The Mueller Report (based on a hoax and lies) will cost $32-35 million (of your and my money), and for what?  Because it was so expensive, and found little to nothing, you know it had to end up being long and drawn out.  (it did net some $20 million in fines, forfeitures, and settlements)

Now this is worth reading, and it only cost the good judges salary.

I don't usually post whole copy/paste in posts, but this is worth it.

https://www.omahaoutdoors.com/blog/the-11-best-quotes-from-the-duncan-v-becerra-california-magazine-ban-smackdown/

It’s been a few weeks since Judge Roger Benitez of the Southern District of California struck down California Penal Code § 32310, more colloquially known as California’s magazine ban. For about a week, that meant the ban was entirely unenforced – though the decision was then stayed and as a result the ban is now back in place pending review by the Ninth Circuit. During that week, more than a few magazines were shipped to California.

Listed in the order in which they appear in the article are 11 of my favorites – eleven because that’s one more than California would allow.

1. “It is enough to make an angel swear.”

On Page 12 of the ruling, Judge Benitez discusses how complex the California magazine laws are. He’s especially concerned with “wobblers,” or statutes which can be charged as misdemeanors or felonies. He quotes a long passage from a related law that turns gun owners into felons for tiny, inconsequential violations of arbitrarily written rules which are nearly impossible for the average person to understand – before making it quite clear that such laws violate due process rights.

2. “The Second Amendment does not exist to protect the right to bear down pillows and foam baseball bats.  It protects guns and every gun is dangerous.”

On Page 21, Judge Benitez makes it very clear that there is no inherent lethality test in the Second Amendment. As he said, guns are dangerous, and the idea that something is too dangerous because it exceeds an invented limit is not an acceptable reason to put people in jail and deprive them of their rights.

3. “Artificial limits will eventually lead to disarmament. It is an insidious plan to disarm the populace and it depends on for its success a subjective standard of “necessary” lethality.”

In a footnote on the following page, the judge pens a sentence which seems to speak directly to the core argument of gun rights supporters – that the eventual goal here is to continually decrease what guns are available so that further incremental restrictions may be put in place.

4. “…too bad if you complied with the law but needed 11 rounds to stop an attacker, or a group of attackers, or a mob.  Now, you are dead.”

Yeow! Only on a few occasions have I ever read a judicial decision and thought to myself, “This judge truly gets what it’s like in the real world.” This was one of those occasions. Go to Page 23 for the context, which makes a strong point.

5. “Section 32310 is not narrowly tailored; it is not tailored at all. It fits like a burlap bag.”

Throughout the ruling, Judge Benitez makes it clear he was trying to get the Attorney General of California, Becerra, to explain how such a broadly written law could be constitutional. On Page 43, he makes clear his distaste for a poorly written law which turns hundreds of thousands, or even millions, of people into criminals without thought for the actual situation the law claims to address.

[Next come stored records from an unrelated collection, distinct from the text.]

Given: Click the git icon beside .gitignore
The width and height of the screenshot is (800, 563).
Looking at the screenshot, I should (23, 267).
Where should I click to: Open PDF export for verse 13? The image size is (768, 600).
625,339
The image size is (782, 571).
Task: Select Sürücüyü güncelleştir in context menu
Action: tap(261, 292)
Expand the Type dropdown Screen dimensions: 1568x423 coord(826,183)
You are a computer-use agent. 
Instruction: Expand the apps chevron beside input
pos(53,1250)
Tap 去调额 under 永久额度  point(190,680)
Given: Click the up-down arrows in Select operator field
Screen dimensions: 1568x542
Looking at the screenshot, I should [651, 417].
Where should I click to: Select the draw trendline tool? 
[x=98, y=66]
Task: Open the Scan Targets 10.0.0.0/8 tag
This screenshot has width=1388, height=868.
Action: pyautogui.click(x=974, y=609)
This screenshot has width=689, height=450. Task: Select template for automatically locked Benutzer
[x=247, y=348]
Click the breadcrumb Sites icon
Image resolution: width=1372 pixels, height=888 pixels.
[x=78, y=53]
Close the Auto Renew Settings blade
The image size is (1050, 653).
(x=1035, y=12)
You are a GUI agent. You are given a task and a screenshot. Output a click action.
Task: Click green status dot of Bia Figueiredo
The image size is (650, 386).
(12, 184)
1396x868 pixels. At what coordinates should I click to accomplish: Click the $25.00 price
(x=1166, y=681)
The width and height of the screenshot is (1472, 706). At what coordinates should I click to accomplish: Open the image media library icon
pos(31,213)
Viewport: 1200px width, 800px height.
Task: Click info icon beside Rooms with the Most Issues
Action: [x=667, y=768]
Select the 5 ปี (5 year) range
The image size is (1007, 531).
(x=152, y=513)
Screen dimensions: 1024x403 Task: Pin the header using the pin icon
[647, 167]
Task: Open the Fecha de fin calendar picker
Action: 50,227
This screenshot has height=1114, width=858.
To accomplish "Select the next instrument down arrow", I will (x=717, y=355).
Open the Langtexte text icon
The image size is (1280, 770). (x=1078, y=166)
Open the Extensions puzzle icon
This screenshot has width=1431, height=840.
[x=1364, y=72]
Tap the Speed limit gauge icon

6. “Why 10 rounds as a limit?  The State has no answer.”

Here’s something that comes up throughout, and it was obviously an issue the State could not give a firm answer to. On Page 46, Judge Benitez asks a simple and obvious question – why does it have to be ten rounds? There is no historical basis for this number, nor is there any evidentiary one.

7. “(These) arguments live on like legal zombies lurching through Second Amendment jurisprudence.”

On Page 54, Benitez discusses “Turner deference,” or the idea that federal courts should give leeway to statutes enacted by state legislatures because those legislatures know how to rule their particular roost best. Unfortunately for the State, this was discussed and dismissed in the Supreme Court case of Heller v. DC, the seminal case on the Second Amendment from which Benitez’s reasoning in this case flows.

8. “Congress tried for a decade the nationwide experiment of prohibiting large capacity magazines.  It failed. California has continued the failed experiment for another decade and now suggests that it may continue to do so ad infinitum without demonstrating success.  That makes no sense.”

This one is admittedly a bit longer than the others, but on Page 59 he takes a shot at the idea that just because a law has been in existence for a while is not a reason for it to keep on existing. I found it quite sharp, even if it didn’t have the brevity of many other quotes here.

9. “Imagine the crimes that could be solved without the Fourth Amendment.  The state could search for evidence of a crime anywhere on a whim.”

In making its case for the ban to stay in place, the State waved its hands and yelled about how it was necessary for the public good and safety. Judge Benitez rejected that on Page 81, pointing out that just because something might make it easier to reduce crime is not a reason to allow it to infringe on constitutional rights.

10. “Casting a common sized firearm magazine able to hold more than 10 rounds as a nuisance, as a way around the Second Amendment, is like banning a book as a nuisance, as a way around the First Amendment.”

On the very next page, Judge Benitez takes to task the excuses made by the State as to why taking away the property of citizens does not constitute a taking under the Takings Clause, even though that’s literally what it is. The State did its best by trying to label magazines a “nuisance.” It wasn’t good enough.

11. “California Penal Code § 32310 is hereby declared to be unconstitutional in its entirety and shall be enjoined.”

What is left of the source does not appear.